- [WHAT THE EXERCISE ASKS]: Render the stretch of the listing from the line containing "View Deal (72, 414)" through the end of the listing as a JSON list of strings, one string per line, leaving out any blank lines.

- [Dataset excerpt]:
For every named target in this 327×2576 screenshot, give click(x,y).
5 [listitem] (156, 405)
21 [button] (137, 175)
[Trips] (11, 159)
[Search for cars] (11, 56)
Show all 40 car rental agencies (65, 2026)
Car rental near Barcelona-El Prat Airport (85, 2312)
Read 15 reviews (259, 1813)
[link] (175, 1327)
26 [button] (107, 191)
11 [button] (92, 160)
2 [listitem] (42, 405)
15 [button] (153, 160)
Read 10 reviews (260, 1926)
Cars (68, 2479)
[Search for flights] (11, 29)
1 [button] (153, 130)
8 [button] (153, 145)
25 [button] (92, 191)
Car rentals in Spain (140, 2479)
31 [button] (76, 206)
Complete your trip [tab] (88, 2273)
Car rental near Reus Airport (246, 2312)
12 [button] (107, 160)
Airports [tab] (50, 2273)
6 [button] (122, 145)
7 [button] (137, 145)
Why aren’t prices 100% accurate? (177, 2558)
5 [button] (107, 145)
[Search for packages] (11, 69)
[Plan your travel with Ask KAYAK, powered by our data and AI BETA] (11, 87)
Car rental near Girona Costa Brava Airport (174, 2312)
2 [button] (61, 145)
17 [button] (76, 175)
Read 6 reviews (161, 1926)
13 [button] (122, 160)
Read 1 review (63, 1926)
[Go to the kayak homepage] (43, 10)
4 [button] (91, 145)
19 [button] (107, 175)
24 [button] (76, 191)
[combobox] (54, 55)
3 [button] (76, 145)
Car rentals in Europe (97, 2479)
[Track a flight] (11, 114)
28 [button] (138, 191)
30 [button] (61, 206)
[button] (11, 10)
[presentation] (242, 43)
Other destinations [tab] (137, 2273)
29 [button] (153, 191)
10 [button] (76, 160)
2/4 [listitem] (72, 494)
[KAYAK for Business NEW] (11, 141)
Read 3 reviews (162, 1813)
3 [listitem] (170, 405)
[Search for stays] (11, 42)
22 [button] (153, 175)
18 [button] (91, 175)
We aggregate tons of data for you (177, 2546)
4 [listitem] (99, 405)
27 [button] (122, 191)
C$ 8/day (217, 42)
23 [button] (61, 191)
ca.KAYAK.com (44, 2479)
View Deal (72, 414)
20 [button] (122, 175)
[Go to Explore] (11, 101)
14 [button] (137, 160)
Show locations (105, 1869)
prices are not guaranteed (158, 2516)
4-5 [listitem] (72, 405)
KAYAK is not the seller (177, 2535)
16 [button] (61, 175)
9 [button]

- [RESULT FOR THIS EXERCISE]:
[
  "View Deal (72, 414)",
  "20 [button] (122, 175)",
  "[Go to Explore] (11, 101)",
  "14 [button] (137, 160)",
  "Show locations (105, 1869)",
  "prices are not guaranteed (158, 2516)",
  "4-5 [listitem] (72, 405)",
  "KAYAK is not the seller (177, 2535)",
  "16 [button] (61, 175)",
  "9 [button]"
]